▸ **WHAT THE TASK ASKS**:
The span to repeat in the listing below runs from the line containing "Given: Click the white Fill color swatch" to the line containing "1000x542 pixels.", inclusive. Repeat it exactly, and only it.

▸ **RECORDS PROVIDED**:
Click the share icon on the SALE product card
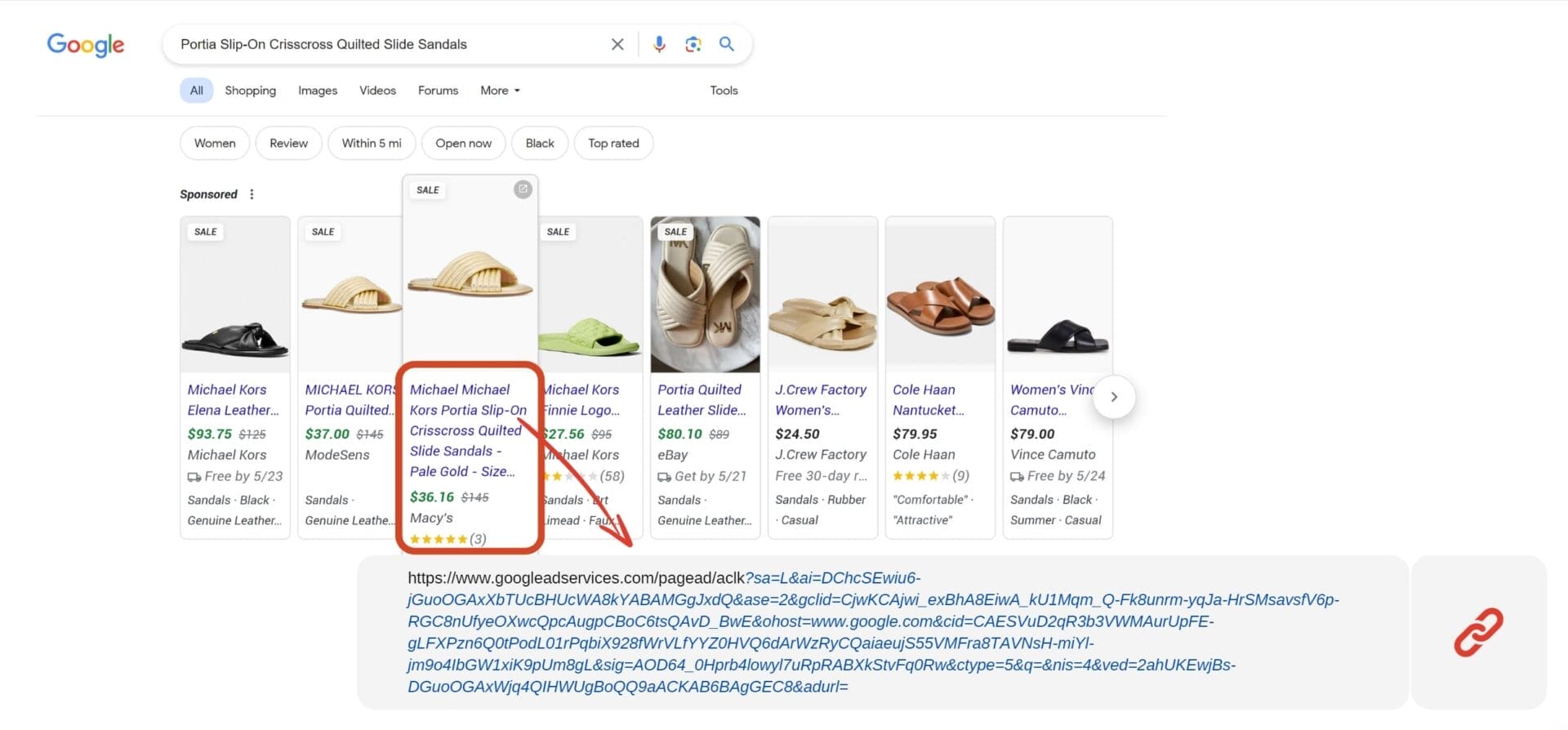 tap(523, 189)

--

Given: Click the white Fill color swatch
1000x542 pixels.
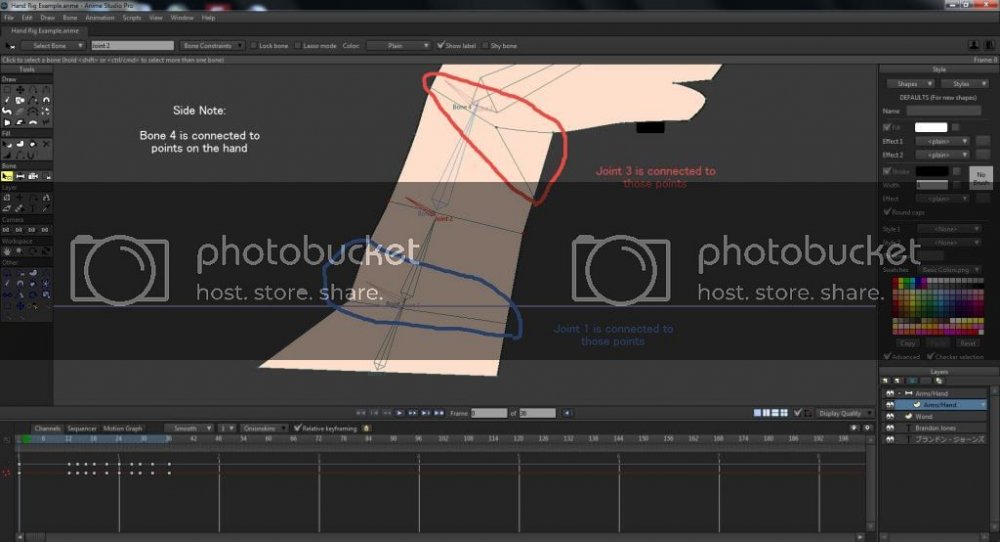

--

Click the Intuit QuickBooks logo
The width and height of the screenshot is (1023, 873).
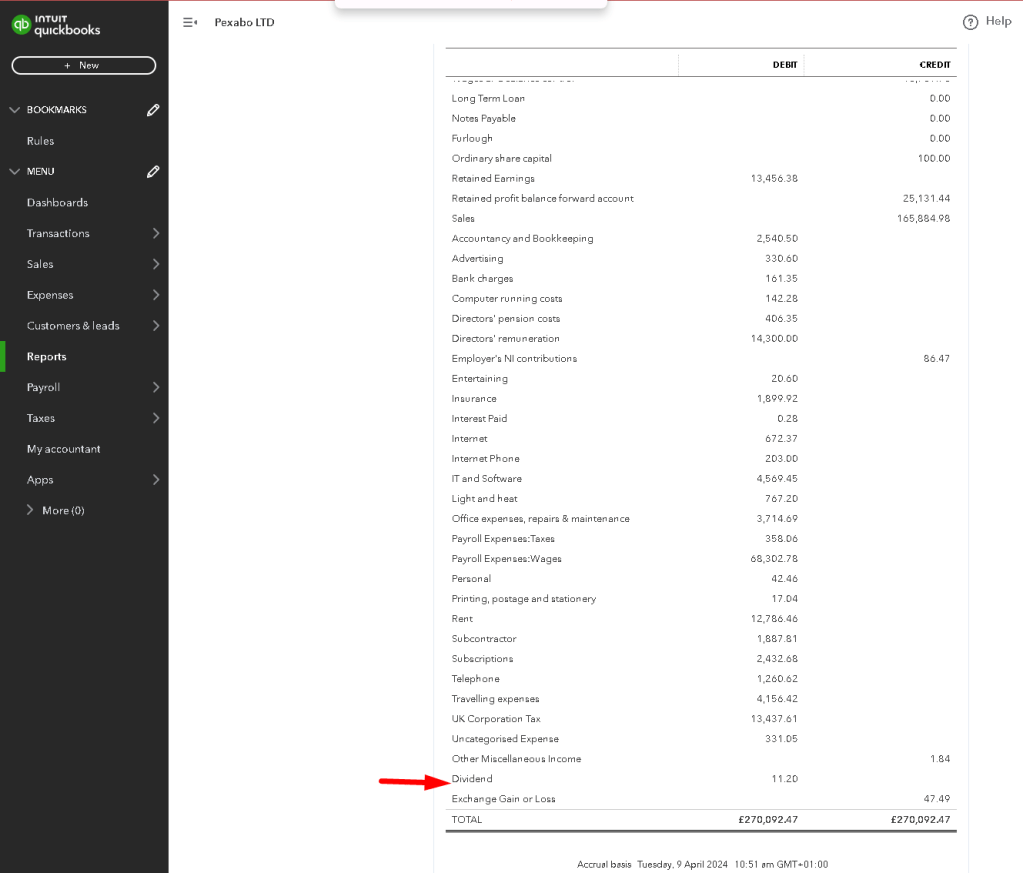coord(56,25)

▸ **TASK ANSWER**:
Given: Click the white Fill color swatch
1000x542 pixels.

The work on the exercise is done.